Travail demandé:
**a)** Relevez tous les noms propres de personnes et de lieux présents dans le texte « Faire Paysage ».
**b)** Mettez à jour le passage du texte « Faire Paysage » allant de « Anne Favret et » jusqu'à « de photographe. » en remplaçant « garrigue » par « colline ».
**c)** Poursuivez le texte « Faire Paysage » à partir de l'endroit où il s'arrête.

Document:
__________________________________________________
Anne Favret et Patrick Manez
Faire
Paysage
Il
y a cette lumière crue mordant la garrigue, relief moucheté d'impacts sombres,
bardé de rambardes : corps minéral saigné à blanc, fendu par le ruban
d'asphalte et le flux des véhicules qui l'emprunte. Entre les flancs éblouis de
cette campagne coule l’autoroute du sud, depuis les abords d'une aire de repos,
le spectre d’un poids lourd semble faire onduler les découpes plates des pins,
un ciel de terre s’effondre sur la chaussée, et la Sainte Victoire comme
une pièce montée est posée sur le socle d'acier d'un rail d'autoroute. Ce sont
donc par des propositions abruptes et radicales en noir et blanc, qu’Anne
Favret et Patrick Manez inaugurent dans les années 90, un travail collaboratif
de photographe.
__________________________________________________
Entrées fournies:
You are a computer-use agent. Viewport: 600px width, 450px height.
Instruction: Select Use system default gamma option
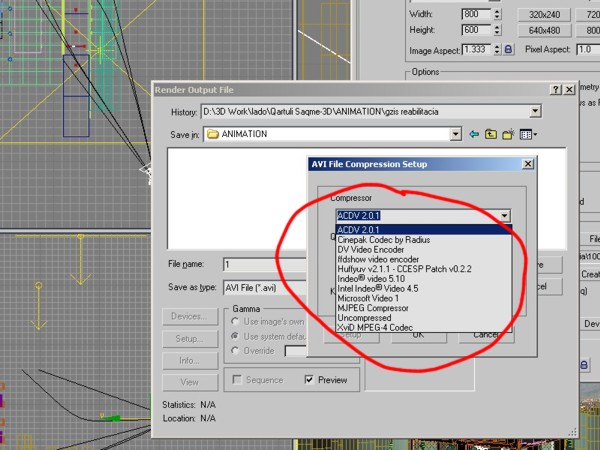(234, 335)
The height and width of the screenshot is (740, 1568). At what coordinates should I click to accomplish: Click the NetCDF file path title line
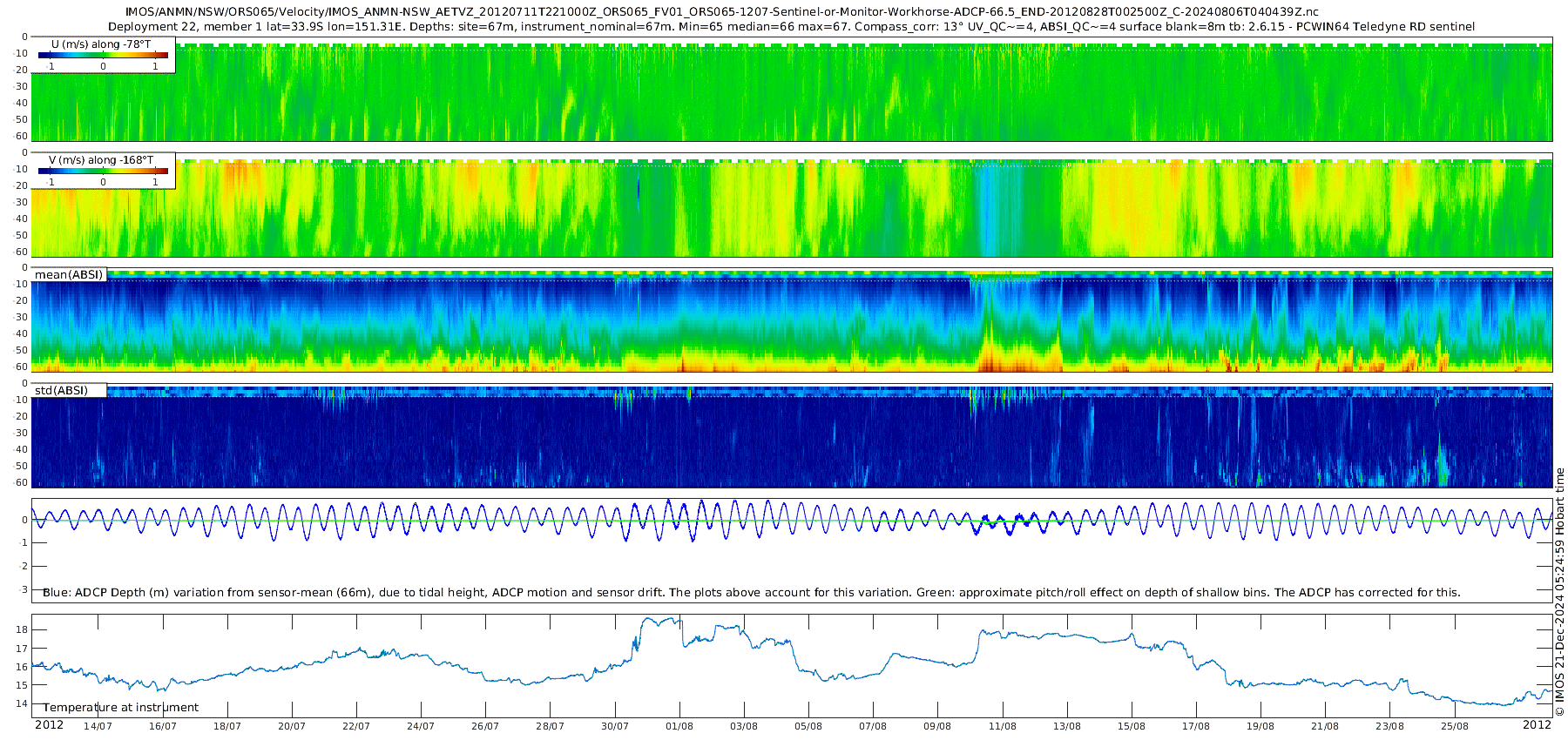point(722,12)
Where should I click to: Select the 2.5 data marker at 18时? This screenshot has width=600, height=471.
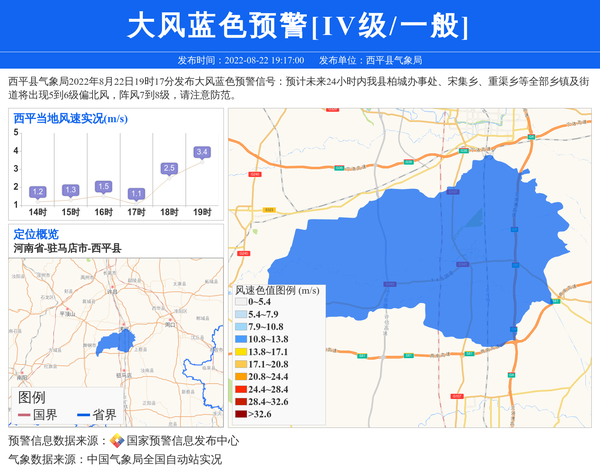point(169,168)
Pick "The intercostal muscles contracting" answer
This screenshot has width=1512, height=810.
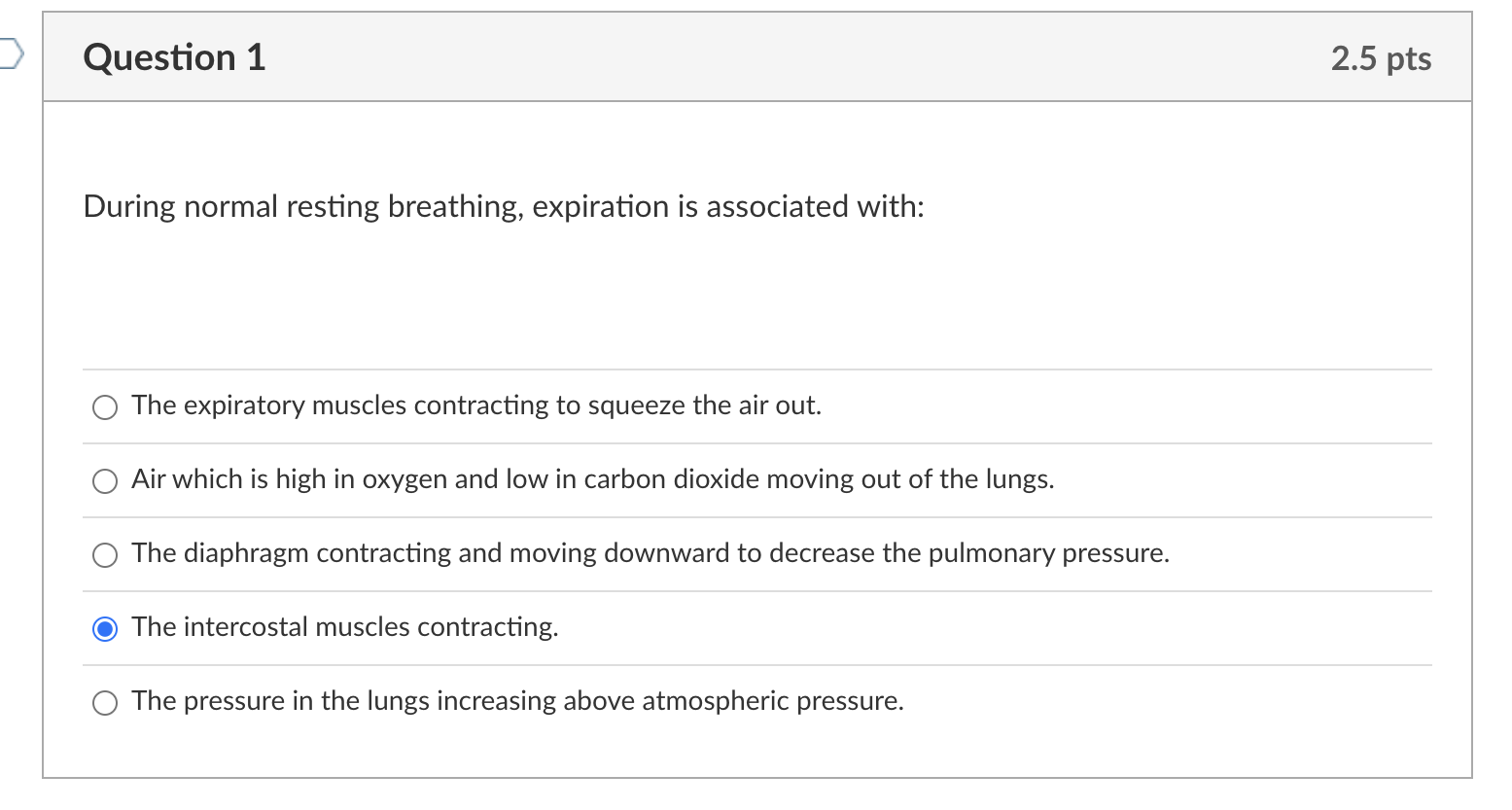(104, 628)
__________________________________________________
Réponses aux consignes:
**a)** Anne Favret, Patrick Manez, Sainte Victoire

**b)**
Anne Favret et Patrick Manez
Faire
Paysage
Il
y a cette lumière crue mordant la colline, relief moucheté d'impacts sombres,
bardé de rambardes : corps minéral saigné à blanc, fendu par le ruban
d'asphalte et le flux des véhicules qui l'emprunte. Entre les flancs éblouis de
cette campagne coule l’autoroute du sud, depuis les abords d'une aire de repos,
le spectre d’un poids lourd semble faire onduler les découpes plates des pins,
un ciel de terre s’effondre sur la chaussée, et la Sainte Victoire comme
une pièce montée est posée sur le socle d'acier d'un rail d'autoroute. Ce sont
donc par des propositions abruptes et radicales en noir et blanc, qu’Anne
Favret et Patrick Manez inaugurent dans les années 90, un travail collaboratif
de photographe.

**c)**
Sortir
des chemins balisés, regarder et repenser l'actualité d'un motif paysagé,
empreint de clichés pittoresques, impliquait de reconsidérer d’abord la
présence des éléments du marquage routier, des grillages de protection, des
rampes et les glissières qui structurent ces sites. Par des pas de côté et des
vues décentrées, il s’agissait de les envisager tels qu'ils sont et non tels
qu'on aurait souhaité les voir perdurer. Prendre acte, certes, d'une nouvelle
physionomie de cette campagne, mais peut-être, davantage encore, comme
l’indique Patrick Manez, "faire paysage" (comme on dit "faire
image"), et non "faire un paysage". Autrement dit, il s’agissait
pour ce projet de formuler une nouvelle idée de la représentation du paysage,
d’inaugurer ou d’inventer un point de vue. Pourtant, et ce n’est sans doute pas
innocent, en choisissant le motif Cézannien, n’y avait-il pas là, de façon plus
ou moins malicieuse, une tentative de reposer, en photographie, les
questions de celui qui déclarait, un siècle auparavant, vouloir « la
vérité en peinture », une volonté de revenir sans nostalgie sur ces lieux
pour redessiner et mettre en lumière une nouvelle topographie de ce paysage.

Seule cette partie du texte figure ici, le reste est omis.